Whew! Sorry it’s been so long since I wasted your time with yet another pointless column, but I’ve been busier than Digital Underground rappers in a Burger King bathroom. First it was entertaining the in-laws, who were visiting the Big Apple for the very first time. We showed them around all the usual places, and you just can’t imagine how much fun we had. It was so much fun that I enjoyed those precious few minutes I wasn’t stuck in some mobbed tourist trap by holding a gun to my head and talking myself out of pulling the trigger. Once we finally got them on a flight back home with “I (heart) New York” merchandise bursting merrily out of their luggage, I then had to prepare my wife for her first day of working for PETA, where she’s about to start a rewarding career bombing fur farms and setting fire to Wilson’s Leather outlets. All of this yule-tide activity has left me with no time to write and stretched thinner than Johnny Depp’s singing voice in Sweeney Todd.
Or maybe I should say “thinner than the Bobcats’ bench.” My oh my, since the Knicks victory, we’ve gone one-and-five, and once promising guys like Jared Dudley and Ryan Hollins are now distant memories, like the movie Lions for Lambs. The only notable sub recently has been Matt Carroll, and only in the sense that he’s been terrible. Even the Nazr Mohammed parade has been thoroughly peed on. In their “Are You For Real?” column on ESPN.com, Guy Lake and Brian McKitish both took turns bashing him—it was like the final scene in Death Proof. Darn it, I’d been so pleased with Nazr too. I mean, no one’s going to confuse him with Hakeem Olajuwon, but no one’s going to confuse him Primoz Brezec either—and that was the whole point. Apparently, though, Mohammed has a history of starting fast with new teams before regressing severely, at least according to Lake and McKitish. And all I can do on that one is tip my cap to them, because quite honestly I haven’t followed Nazr’s career that closely. And if they’re right, I appreciate the warning.
If there’s been any bright spot, it’s Jason Richardson, who’s finally been playing up to his contract. In the last 5 games, he’s put up 28.8 points on 51% shooting. But even with him it’s not all rosy and cheerful little Juno-style acoustic songs: the dude’s only hitting 66% of his free-throws this year. And worse: his career free-throw percentage is just 69%. You know what? I somehow feel personally responsible for this, because I had no idea the dude couldn’t shoot foul shots. When I learned we were getting J-Rich, I knew that the guy was a gunner, and so I just naturally assumed he could both get to and score from the foul line. It didn’t even occur to me to look. I wish I had, because I would have said something. Now I feel like I bought some used car that I thought was good until I realized that it had no heater or air conditioning. Oh well, like Kanye said, everything he’s not makes him everything he is, right? And that would be an $11 million scorer who can’t shoot free throws. He’s basically the basketball equivalent of Pedro Cerrano.
Similarly, Ryan Hollins…oy vey.
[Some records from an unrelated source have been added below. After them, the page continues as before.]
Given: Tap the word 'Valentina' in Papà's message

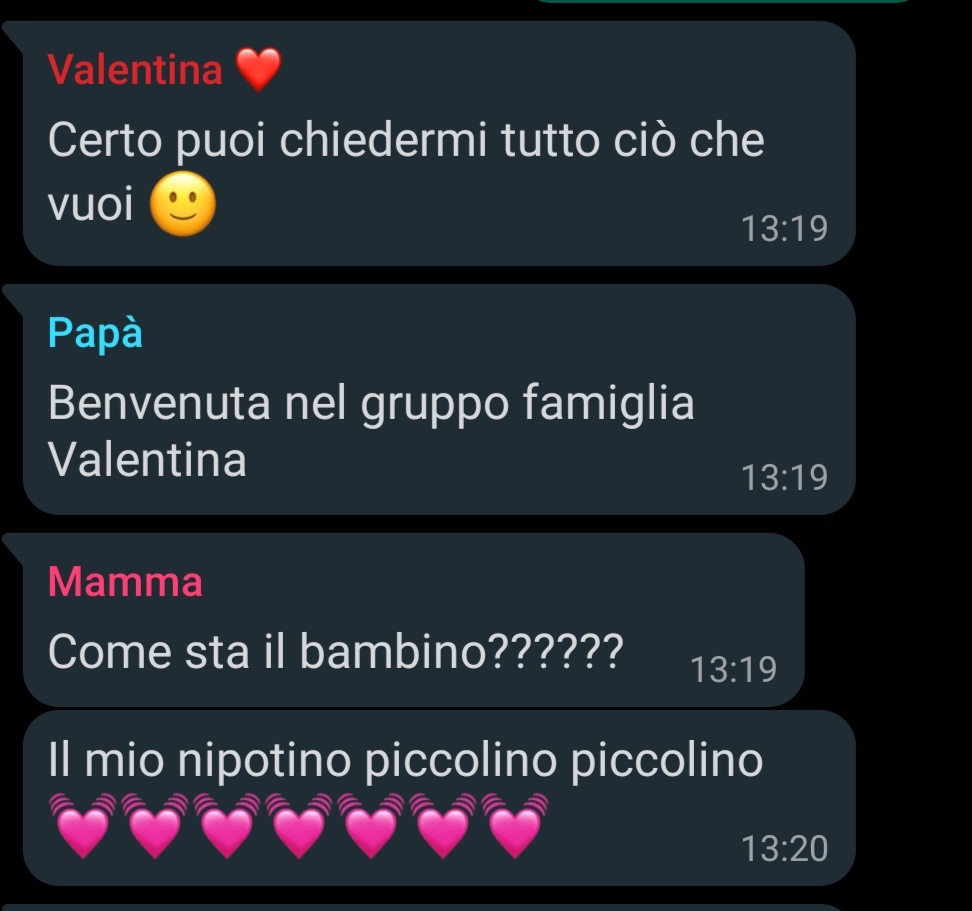Looking at the screenshot, I should point(147,460).
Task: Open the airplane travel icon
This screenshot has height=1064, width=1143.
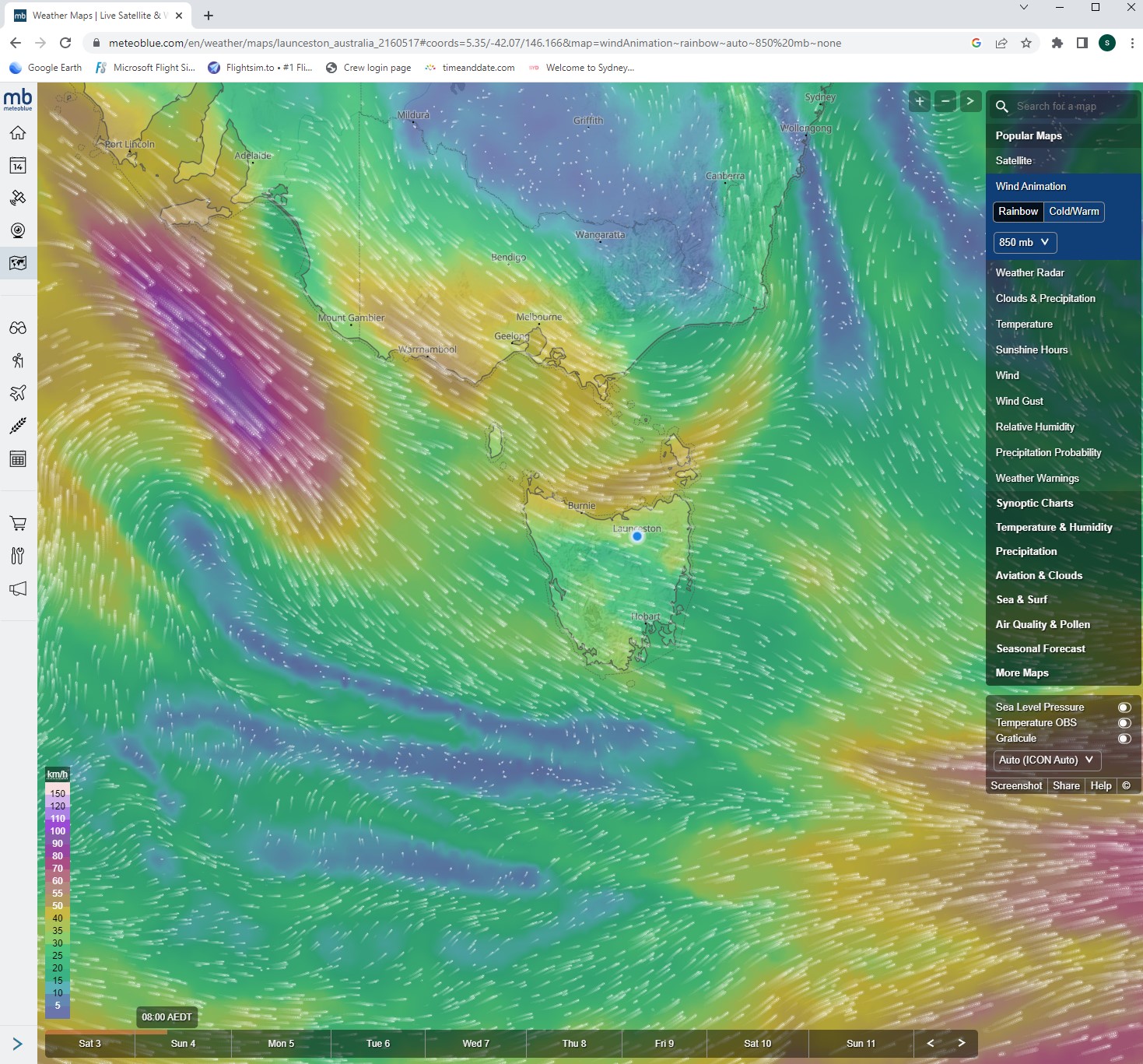Action: point(19,393)
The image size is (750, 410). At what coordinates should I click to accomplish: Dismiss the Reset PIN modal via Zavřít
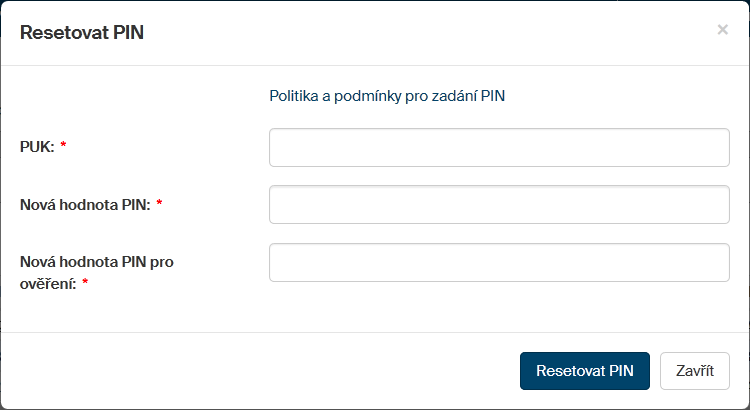click(694, 370)
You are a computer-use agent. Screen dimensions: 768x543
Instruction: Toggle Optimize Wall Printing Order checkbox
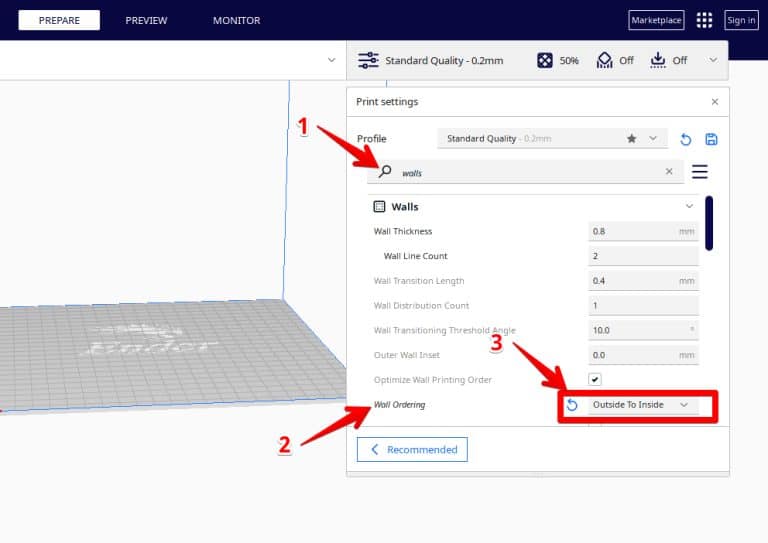(595, 380)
Do you realize the guy’s 7 feet tall and can’t rebound? How did this one slip through the cracks? Once again, this one's on me, because I didn’t notice it myself until the Hornets game, when I saw everyone from David West to Chris Paul jumping over, around, and through him to clean the boards. Often the ball would bounce directly to him and he STILL couldn’t come down with it. Even Primoz would at least get a hand on it and lose it out of bounds, but with Hollins it’s like his arms disappear entirely. Puzzled, I looked at the stats, and there it was: 2 rebounds per. And then I looked at John Hollinger’s profile of him, and sure enough: “non-factor on the boards.” Wasn’t there some highly scientific study done last year about how the one skill that transfers the most consistently from college to the NBA is rebounding? I’d pull up Hollins’ UCLA stats, but to tell you the truth, I’m too afraid. But the point is, did anyone on the staff bother to check this before we drafted him?
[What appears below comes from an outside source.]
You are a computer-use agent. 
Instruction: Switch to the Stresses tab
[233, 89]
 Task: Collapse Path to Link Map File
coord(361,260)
Add all this to Raymond Felton’s 5.5 assists-per-game and 39% shooting for the month of December, and you’re going to get exactly what we got: depressing beat downs by the likes of the Bucks, Magic, Hornets, etc. In the Magic game, I actually spent most of the game debating whether the correct phrase is "steamrolled" or "steamrolled over," as in, "Orlando steamrolled (over) us." I'm still not sure. But anyway, all of it’s made even more dreary when you consider these losses are mostly at home and with no significant injuries to our roster. Opponents are shooting 46.5% on us, fourth-worst in the league. And when they miss, they’re averaging 12 offensive boards a game—tied for 7th worst in the league. Forget playing us like a violin, they’re playing us like Guitar Legend by getting open shots and getting second chances.
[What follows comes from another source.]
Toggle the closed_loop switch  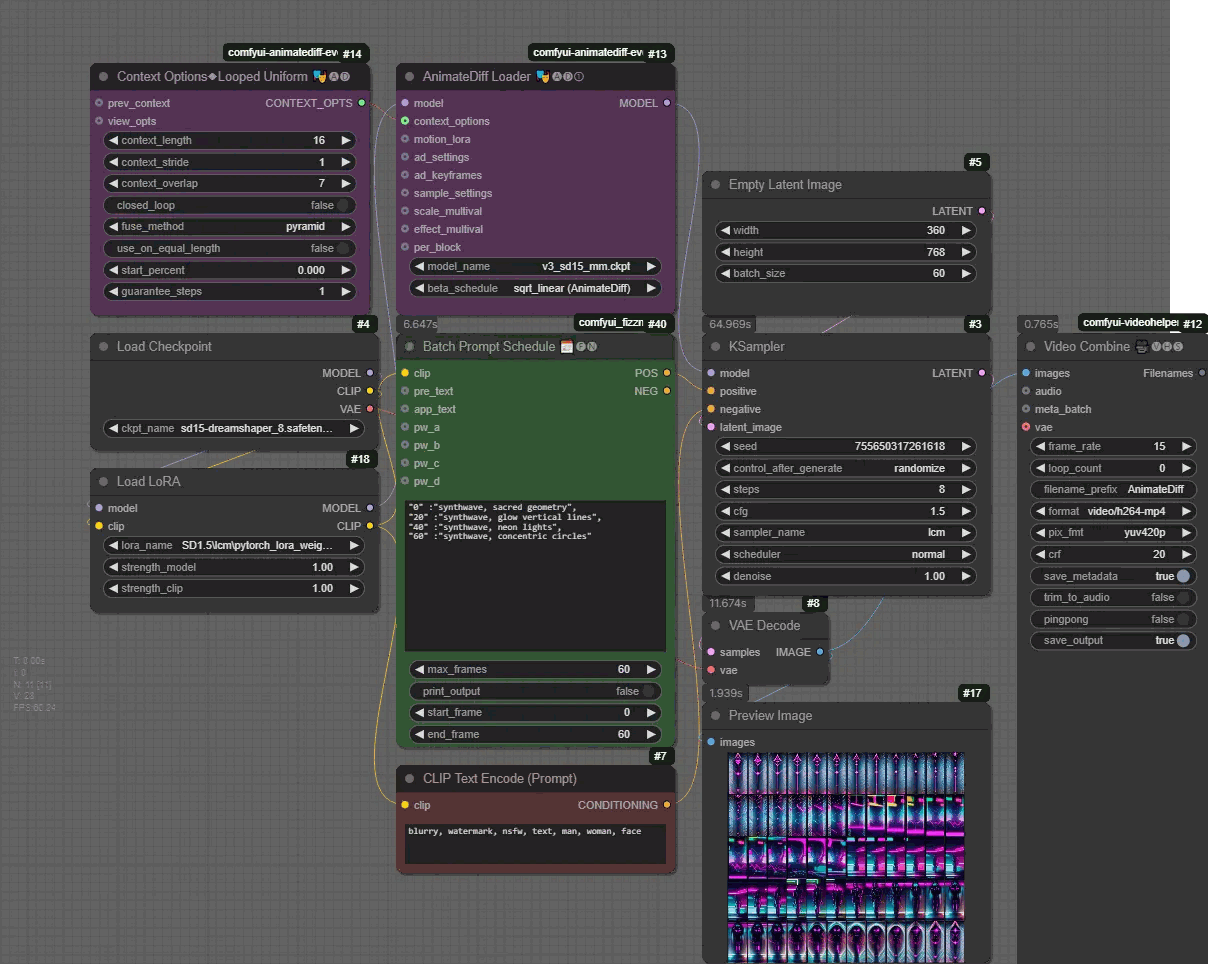[x=343, y=205]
At least we ended on a bright note by beating the Pacers…except it wasn’t on League Pass, which makes us 4-0 on games not televised in the NYC-area. Yay. I’m so bummed out I’m practically jealous of the Knicks right now: at least lots of people CARE that they suck. We’re like Kenya to their Pakistan. How could I feel any worse right now? Wait—honey, the in-laws are back home, right?